> _Page excerpt_:
'''

We developed a method, called MiRAI [1], that uses distributional semantics to reveal new information that is attached to miRNAs and diseases. Our basic approach represents distributional information on miRNAs and diseases in a high-dimensional vector space and defines the associations between miRNAs and diseases in terms of vector similarities. The distributional hypothesis is the basis of statistical natural language processing; it states that the meaning of words can be determined by the context in which the words are used. In our case study, we can consider that miRNAs represent words, and therefore, data associated with miRNAs play the role of context. By keeping the analogy, the goal is then to use the available information on the miRNAs as a whole (context) to infer new knowledge regarding the miRNAs (words). A vector space model is an algebraic model for representing objects as vectors. The principle is that each component of a vector is represented by a value (a weight) that should quantify the importance of a feature in the modelized object. Whole text studies use techniques such as Latent Semantic Analysis (LSA) to process vectors from a vector space model. For textual data, there are many ways to calculate the weights. Among these methods, variations of the popular term frequency–inverse document frequency weighting scheme (TF-IDF), which involves multiplying the Inverse Document Frequency measure by a Term Frequency measure are frequently used. In our scenario, the vectors that represent the objects to be analyzed (miRNAs) are not homogeneous. In addition to associations between miRNAs and words extracted from plain text documents, we must also represent the relationships beween the miRNAs and diseases, targets, families or neighboring miRNAs. Links between miRNAs and diseases, targets or families consist of binary information that depends on the existence or not of an association. Neighboring relationships between miRNAs are expressed as integers that represent a distance along a chromosome in base pairs. For textual data, for which LSA is well suited, we applied the TF-IDF weighting scheme. For other data, it was necessary to determine a weighting scheme that could represent the importance of the link between each miRNA and the associated data.

'''

> _Material provided_:
'''

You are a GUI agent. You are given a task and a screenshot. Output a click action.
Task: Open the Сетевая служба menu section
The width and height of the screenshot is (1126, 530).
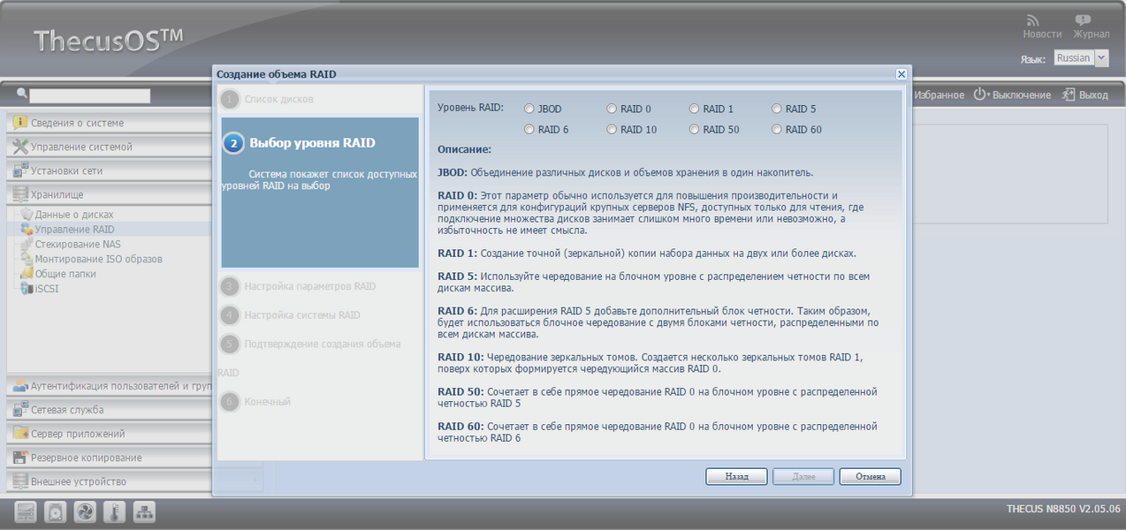pyautogui.click(x=67, y=410)
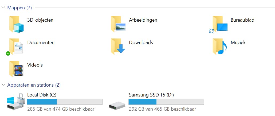Open the Afbeeldingen folder icon

click(x=118, y=24)
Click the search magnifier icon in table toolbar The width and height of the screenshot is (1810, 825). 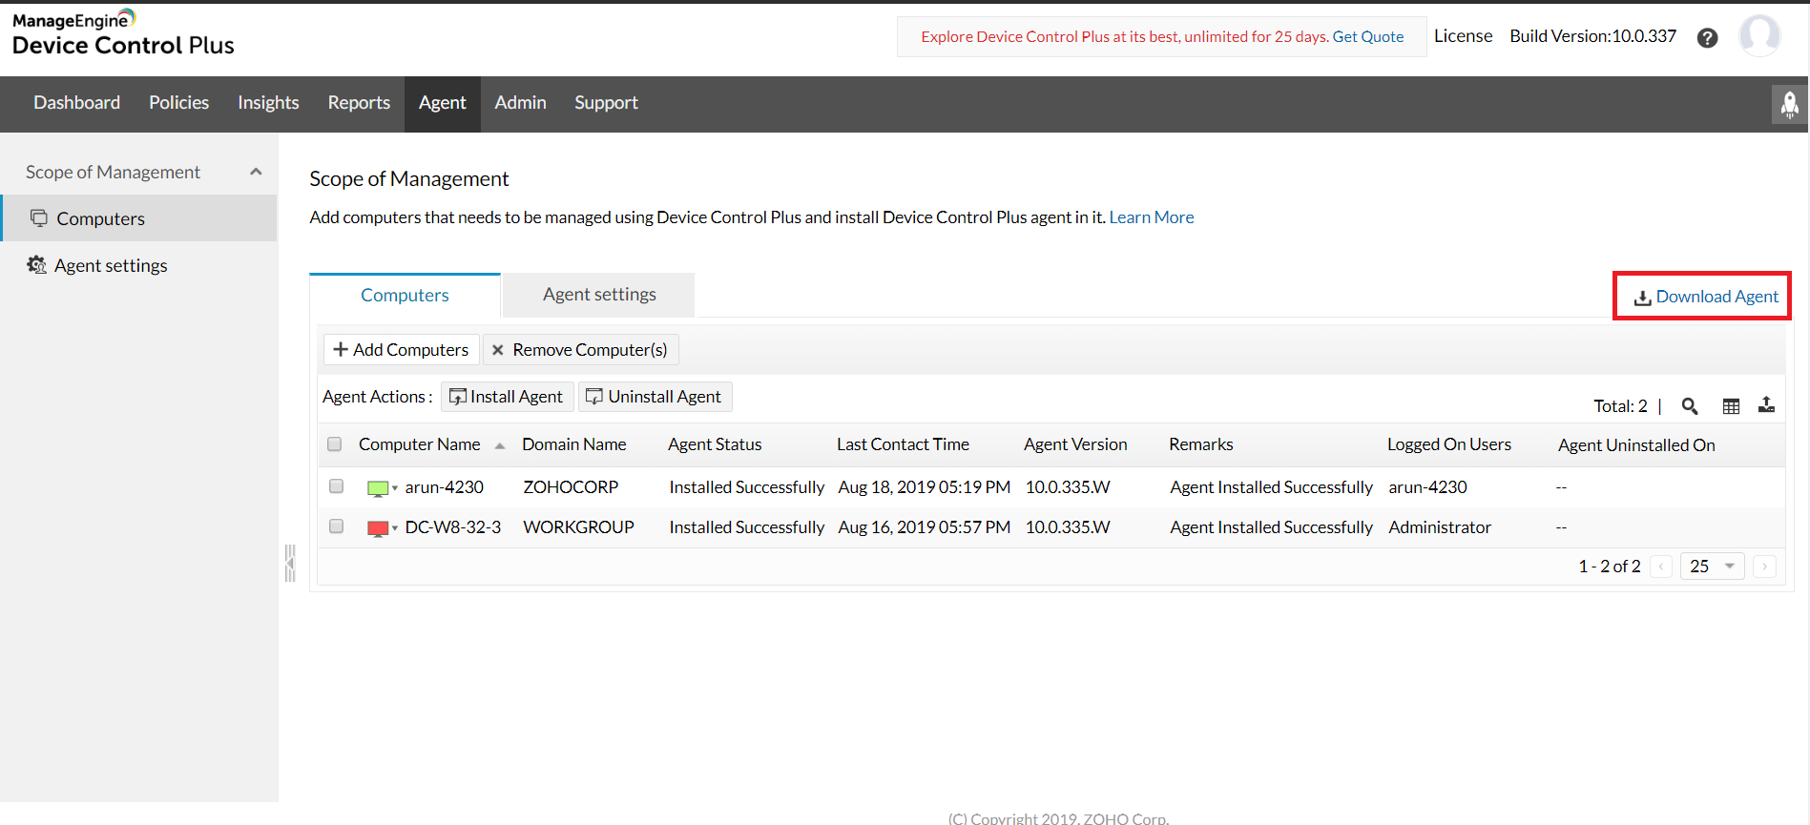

'''

> _Work order_:
Condense the paragraph of the page excerpt that opens with "We developed a method, called MiRAI" into a bulleted list of its main facts. This material has no connection to the page excerpt.

> _Solution to this problem_:
- MiRAI uses distributional semantics to reveal new information attached to miRNAs and diseases.
- It represents distributional information on miRNAs and diseases in a high-dimensional vector space. It defines miRNA–disease associations by vector similarity.
- The distributional hypothesis holds that a word's meaning is determined by its context. Here miRNAs play the role of words, and their associated data serve as context.
- In a vector space model, each vector component is a weight that quantifies the importance of a feature. Whole-text studies process such vectors with techniques like Latent Semantic Analysis (LSA).
- Variations of TF-IDF, which multiplies Inverse Document Frequency by Term Frequency, are frequently used to weight textual data.
- The miRNA vectors are not homogeneous. They hold words from plain text documents and relationships to diseases, targets, families and neighboring miRNAs.
- Links to diseases, targets and families are binary. Neighboring relationships are integers giving a distance along a chromosome in base pairs.
- TF-IDF was applied to the textual data. The other data needed a weighting scheme that represents the importance of each miRNA's link to its associated data.